WT and C. albicans mutant strains: als1Δ/Δ1467, als2Δ/Δ 2757, als3Δ/Δ 1843, als4Δ/Δ 2034, als5Δ/Δ 2373, als6Δ/Δ 1420, als7Δ/Δ 1429, als9Δ/Δ 2028 and the C. albicans clinical strains were grown as described above. The fungal cells (5 × 10⁴ yeast/well) were first incubated in a 96 flat-bottom plate for 2 h at 37 °C to adhere to the plate. Then, BW or BW-hCD48 cells were added (MOI 1) in a final volume of 200 μl RPMI-1640 growth media as described above and for an additional 48 h (37 °C; 5% CO₂). The medium was supplemented with fluconazole (5 µg/ml) to prevent hyphae formation. After 48 h cells were centrifuged and supernatants were collected for measurement of released mIL-2 by ELISA.

ELISA assays

Cytokine levels in the serum or in homogenized kidneys of mice infected with C. albicans were determined 2 dpi by commercial kits for IFN-γ (Peprotech, Rehovot, Israel), IL-6 (ELISA MAX™ Deluxe Set Mouse IL-6, BioLegend) according to the supplier’s instructions.

mIL-2 levels in the supernatants from BW and BW-CD48 cells were determined by in-house ELISA. ELISA plates were initially coated with anti-mouse-IL-2 (0.1 μg/100 µl PBS; BioLegend) for 2 h, 37 °C. and blocked with PBS/1% BSA for an additional 2 h at room temperature. Supernatants were then added to the plates and incubated overnight at 4 °C. The plates were then washed 4 times with PBST (PBS/0.05% tween20) and a detection antibody biotinylated anti-mouse-IL-2 (0.1 μg/100 µl PBS; BioLegend) from a different clone than the coating antibody was added for 1 h at room temperature.

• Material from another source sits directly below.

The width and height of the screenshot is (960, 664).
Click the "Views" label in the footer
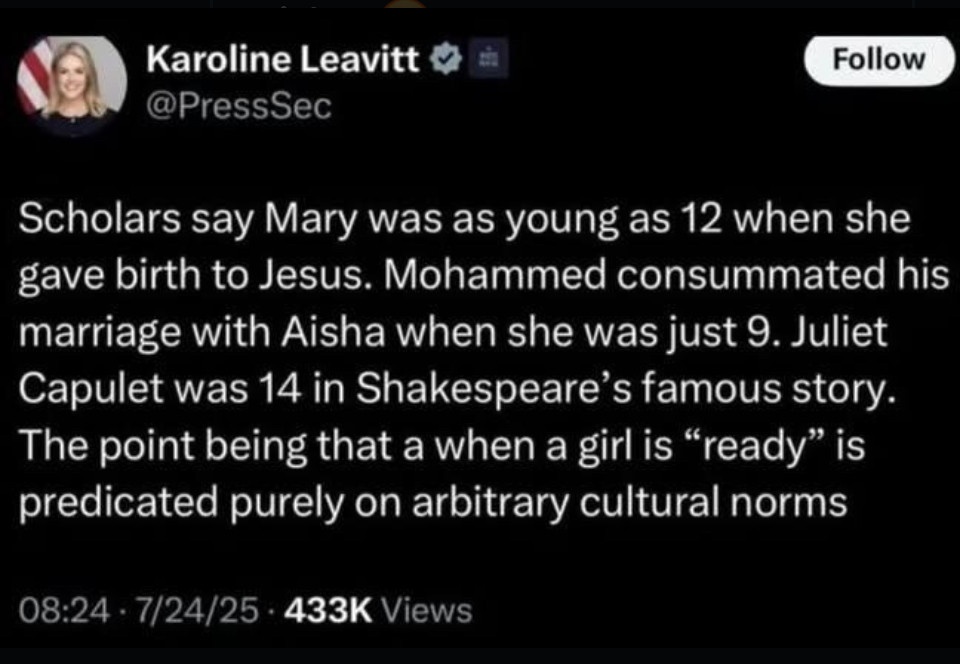click(x=426, y=611)
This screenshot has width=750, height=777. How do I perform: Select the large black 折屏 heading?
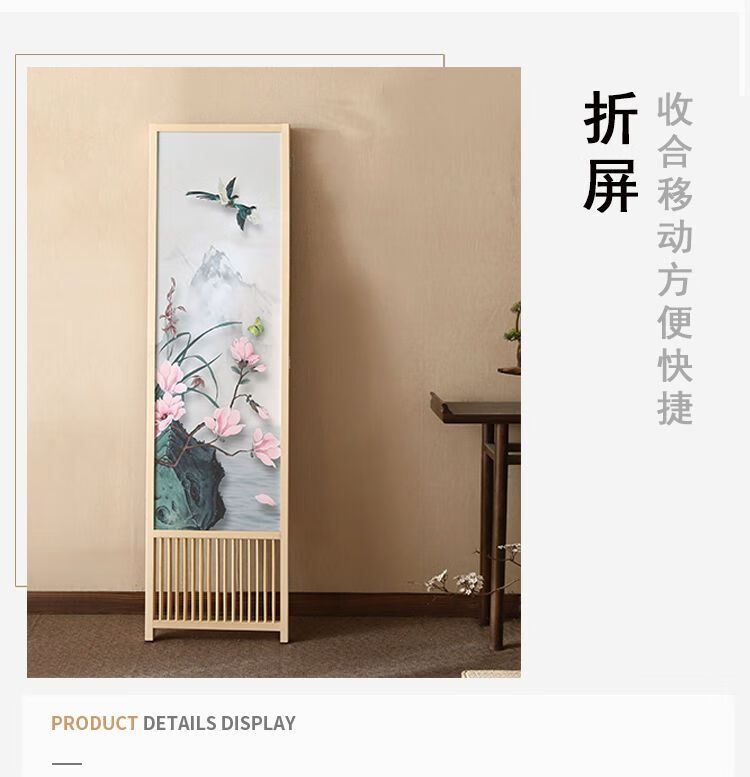pyautogui.click(x=610, y=152)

Next the plates were washed 6 times with PBST, incubated for 30 min with Streptavidin-HRP (1:1000; Jackson ImmunoResearch) and again washed 6 times using PBST. Finally, the plates were developed using 3,3′,5,5′-tetramethylbenzidine (TMB) substrate (SouthernBiotech) and read at 650 nm using an ELISA reader (BIO-TEK, Winooski, VT, USA).

Quantification and statistical analysis

If not indicated otherwise, experiments were always performed in triplicates and repeated at least three times. Due to strong eosinophil donor variability, data from experiments with human eosinophils are shown as representative of three or more independent experiments performed with different donors. Results are expressed as mean ± SD or mean ± SEM and statistical tests were performed using Prism (GraphPad Prism 10.5.0.730) software. The unpaired two-tailed Student’s t test was used to compare differences between two groups. One-way ANOVA with Tukey’s test for multiple comparisons was used to evaluate experiments containing more than two groups. Survival curves were analyzed by Log-rank (Mantel Cox) test. P values less than 0.05 were considered significant for all analyses.

Ethics statement

Peripheral blood eosinophils were obtained according to the guidelines of the Hadassah-Hebrew University Human Experimentation Helsinki Committee (0410-14-HMO). All work involving human patients was approved by the Tel Aviv Sourasky Medical Center Institutional Ethics Committee (approval number 0729-16). The need for informed consent was waived given the retrospective observational nature of this study.

Mice experiments were performed according to the guidelines of the Hebrew University ethics committee for animal studies (MD-19-15990-5).

Reporting summary

Further information on research design is available in the Nature Portfolio Reporting Summary linked to this article.